_What the exercise asks_. Output the lines of the listing below as a numbered list, skipping any blank lines and leaving out the pictures.

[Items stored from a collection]
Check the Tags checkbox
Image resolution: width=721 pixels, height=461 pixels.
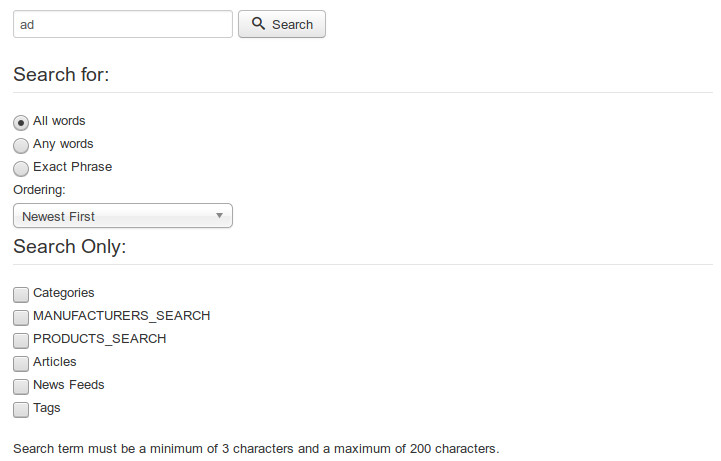click(21, 410)
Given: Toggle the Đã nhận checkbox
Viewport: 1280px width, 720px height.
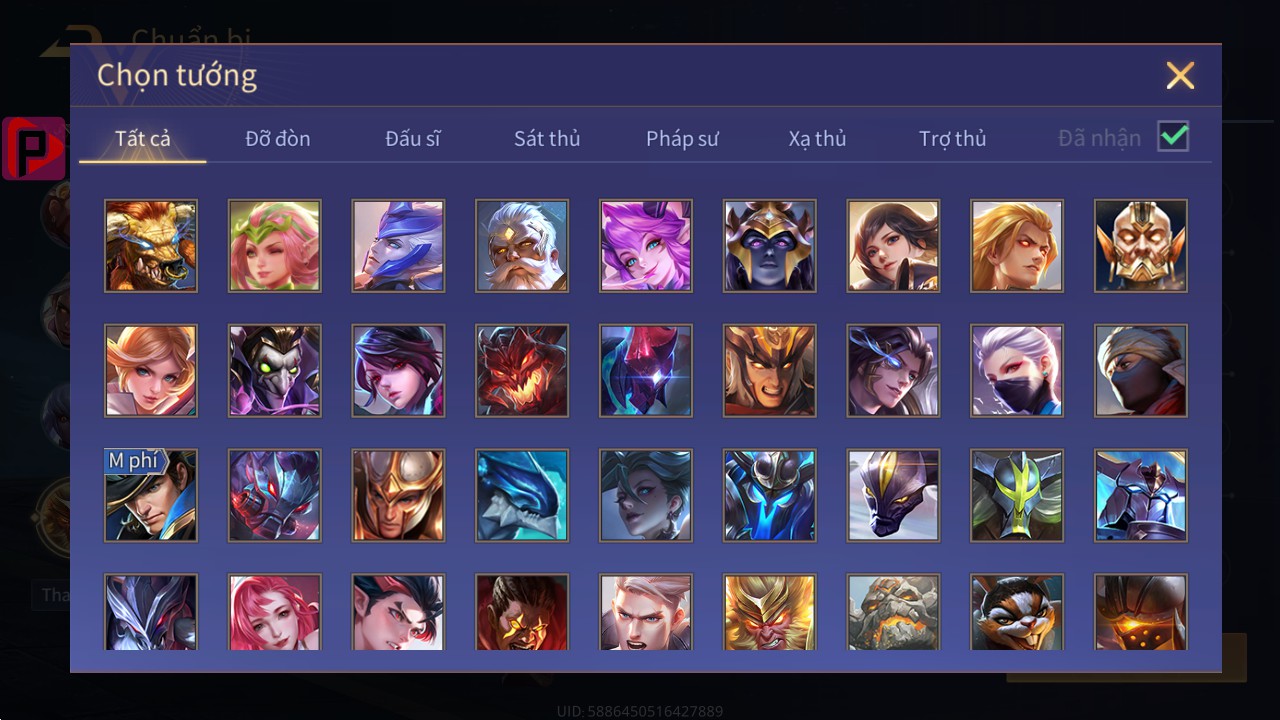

_Answer to the task_.
1. Check the Tags checkbox
2. Image resolution: width=721 pixels, height=461 pixels.
3. click(21, 410)
4. Given: Toggle the Đã nhận checkbox
5. Viewport: 1280px width, 720px height.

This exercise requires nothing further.